Tithian opened himself to the power of the black orb. His hands seemed to meld with its surface, and its blistering heat ceased to bum his flesh. A torrent of energy rushed from the Lens into his arms, flowing down into his spiritual nexus, the place deep within his abdomen where the three energies of the Way-mental, physical, and spiritual-joined to form the core of his being.
Tithian focused his thoughts on Samarah’s harbor, concentrating on what he would see there if the dust haze were not obscuring his vision. In the black depths of the Dark Lens rose an image of twenty schooners, each depicted clearly in ghostly red light. The first ship was just sailing into the narrow strait that served as the harbor’s mouth. Inside his mind the king heard the creaking of masts and the pop of flapping canvas. The visual image was so clear that he could see the gaunt slaves shuffling along with yardarm ropes as they furled the sails. On the main deck, hairless dwarves labored around a capstan as they struggled to raise the keel boards, and in the stern the shipfloater stared into a black dome of obsidian. From his own experience aboard Balican schooners, Tithian knew that the shipfloater was using the Way to infuse the dome with the spiritual energy that kept the ship from sinking into the dust.

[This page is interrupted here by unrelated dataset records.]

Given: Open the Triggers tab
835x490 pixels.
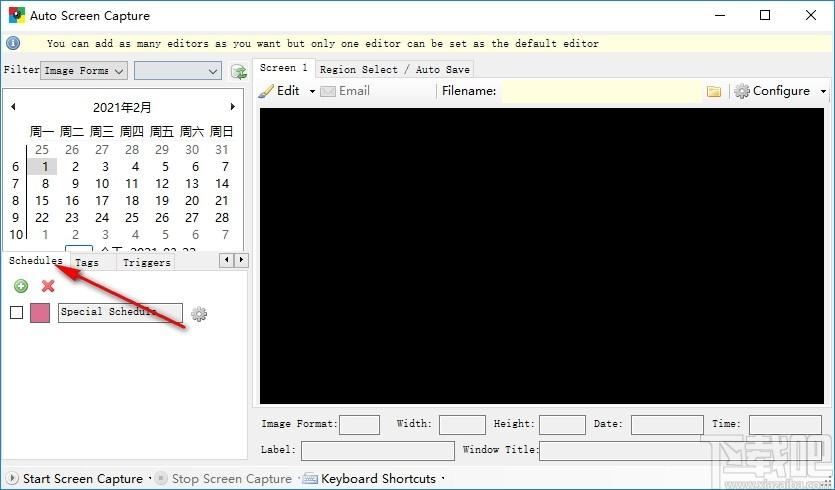Looking at the screenshot, I should pos(146,262).
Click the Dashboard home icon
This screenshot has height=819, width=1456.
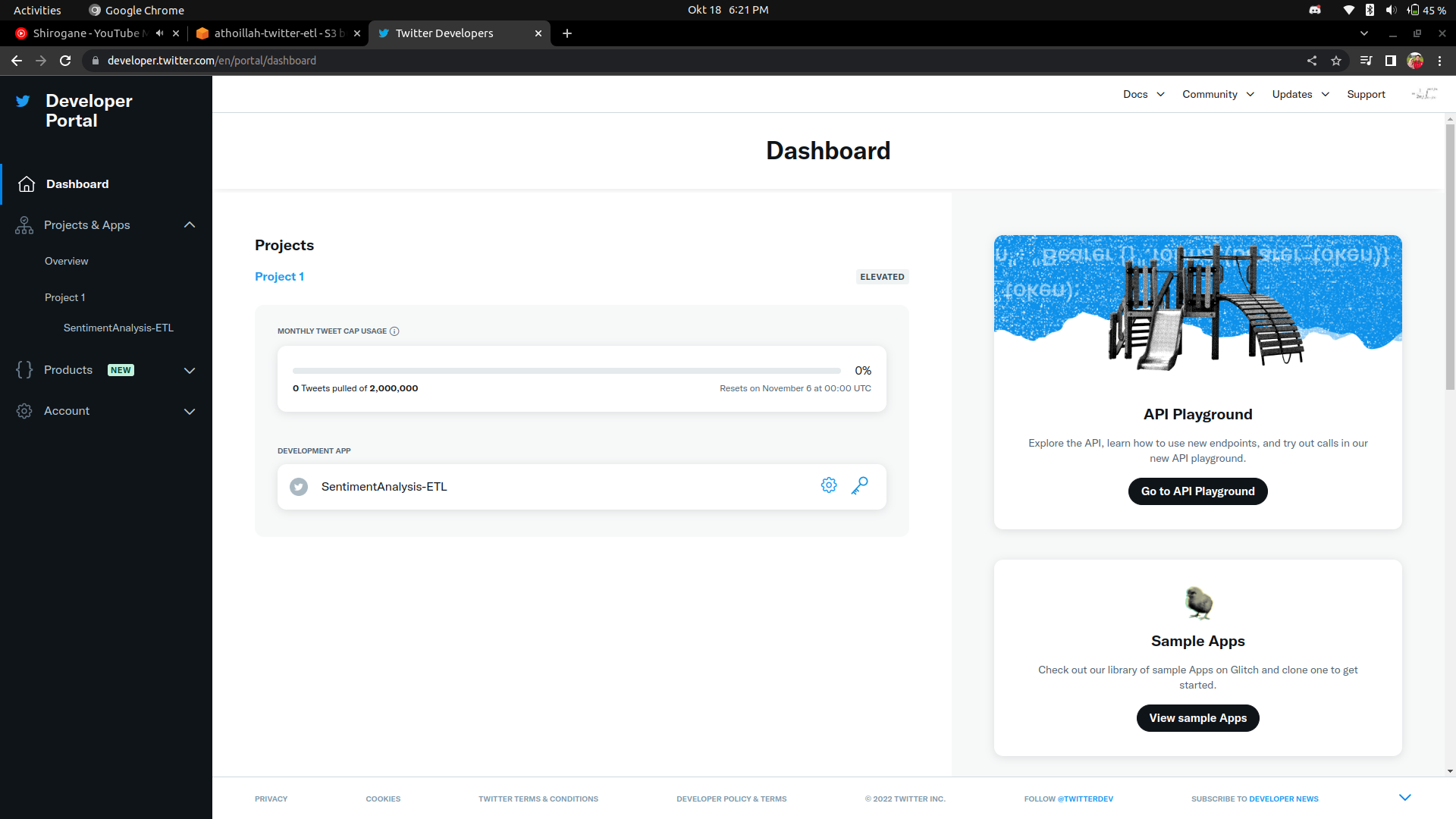[x=27, y=184]
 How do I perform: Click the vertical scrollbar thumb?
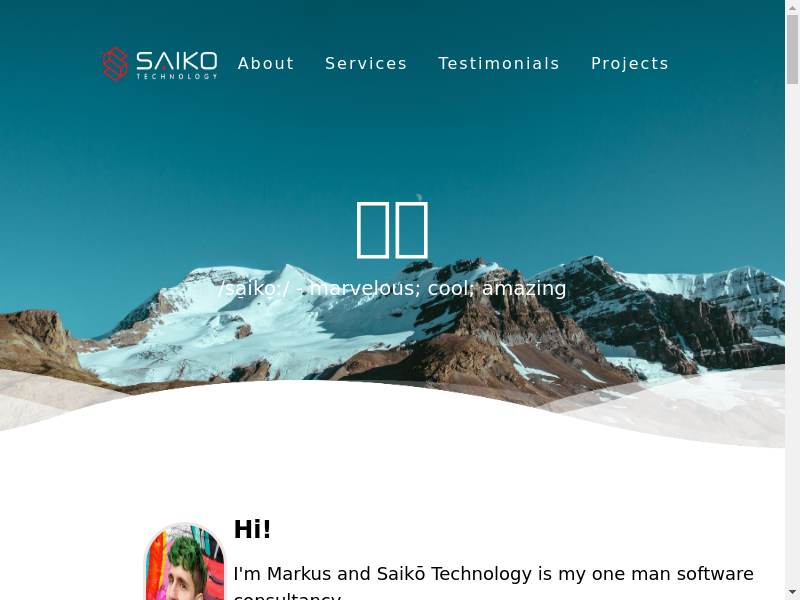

“Find out if Andropinis is with them,” suggested Sacha, hovering at Tithian’s side. “If he isn’t, even an incompetent like you can destroy the fleet.”
“And if he is?” Tithian demanded.
Sacha did not answer.
Tithian shifted his attention to a particularly large schooner near the center of the fleet. Unlike the other ships, this one had narrow banners snapping from the top of its masts, identifying it as the flagship. The king focused all his attention on the craft, closing the others out of his mind. He felt a surge of mystical energy rush from deep within his body, and the ship’s image gradually enlarged until it was the only one visible.